* [TASK TO COMPLETE]:
Go through the records and write each one out again exactly.

* [Stored records]:
══════

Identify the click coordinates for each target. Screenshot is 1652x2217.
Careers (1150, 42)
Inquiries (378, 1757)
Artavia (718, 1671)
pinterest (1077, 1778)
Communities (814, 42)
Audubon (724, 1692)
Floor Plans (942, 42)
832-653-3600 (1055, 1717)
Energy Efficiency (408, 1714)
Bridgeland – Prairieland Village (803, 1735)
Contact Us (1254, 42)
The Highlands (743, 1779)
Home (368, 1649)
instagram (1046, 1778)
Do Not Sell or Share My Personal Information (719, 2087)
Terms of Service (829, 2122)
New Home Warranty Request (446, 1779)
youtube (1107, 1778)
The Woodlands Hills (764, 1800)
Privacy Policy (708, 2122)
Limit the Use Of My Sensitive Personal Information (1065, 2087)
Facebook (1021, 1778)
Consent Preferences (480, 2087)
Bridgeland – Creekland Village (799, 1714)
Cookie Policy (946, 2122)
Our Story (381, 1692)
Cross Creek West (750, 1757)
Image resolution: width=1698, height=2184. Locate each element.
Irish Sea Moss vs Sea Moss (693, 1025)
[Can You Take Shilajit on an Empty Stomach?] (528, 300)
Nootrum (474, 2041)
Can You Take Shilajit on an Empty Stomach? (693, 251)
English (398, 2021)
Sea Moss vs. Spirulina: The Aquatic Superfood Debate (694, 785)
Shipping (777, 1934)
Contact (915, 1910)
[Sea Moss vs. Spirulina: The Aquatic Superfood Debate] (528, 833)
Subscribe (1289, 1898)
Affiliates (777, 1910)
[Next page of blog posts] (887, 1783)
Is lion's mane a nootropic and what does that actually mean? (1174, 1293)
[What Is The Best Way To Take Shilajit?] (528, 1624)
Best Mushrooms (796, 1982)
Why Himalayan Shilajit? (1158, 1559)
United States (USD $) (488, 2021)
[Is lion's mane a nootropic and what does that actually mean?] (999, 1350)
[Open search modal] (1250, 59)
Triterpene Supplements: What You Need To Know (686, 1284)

══════

* [SOLUTION TO THE EXERCISE]:
Identify the click coordinates for each target. Screenshot is 1652x2217.
Careers (1150, 42)
Inquiries (378, 1757)
Artavia (718, 1671)
pinterest (1077, 1778)
Communities (814, 42)
Audubon (724, 1692)
Floor Plans (942, 42)
832-653-3600 (1055, 1717)
Energy Efficiency (408, 1714)
Bridgeland – Prairieland Village (803, 1735)
Contact Us (1254, 42)
The Highlands (743, 1779)
Home (368, 1649)
instagram (1046, 1778)
Do Not Sell or Share My Personal Information (719, 2087)
Terms of Service (829, 2122)
New Home Warranty Request (446, 1779)
youtube (1107, 1778)
The Woodlands Hills (764, 1800)
Privacy Policy (708, 2122)
Limit the Use Of My Sensitive Personal Information (1065, 2087)
Facebook (1021, 1778)
Consent Preferences (480, 2087)
Bridgeland – Creekland Village (799, 1714)
Cookie Policy (946, 2122)
Our Story (381, 1692)
Cross Creek West (750, 1757)
Image resolution: width=1698, height=2184. Locate each element.
Irish Sea Moss vs Sea Moss (693, 1025)
[Can You Take Shilajit on an Empty Stomach?] (528, 300)
Nootrum (474, 2041)
Can You Take Shilajit on an Empty Stomach? (693, 251)
English (398, 2021)
Sea Moss vs. Spirulina: The Aquatic Superfood Debate (694, 785)
Shipping (777, 1934)
Contact (915, 1910)
[Sea Moss vs. Spirulina: The Aquatic Superfood Debate] (528, 833)
Subscribe (1289, 1898)
Affiliates (777, 1910)
[Next page of blog posts] (887, 1783)
Is lion's mane a nootropic and what does that actually mean? (1174, 1293)
[What Is The Best Way To Take Shilajit?] (528, 1624)
Best Mushrooms (796, 1982)
Why Himalayan Shilajit? (1158, 1559)
United States (USD $) (488, 2021)
[Is lion's mane a nootropic and what does that actually mean?] (999, 1350)
[Open search modal] (1250, 59)
Triterpene Supplements: What You Need To Know (686, 1284)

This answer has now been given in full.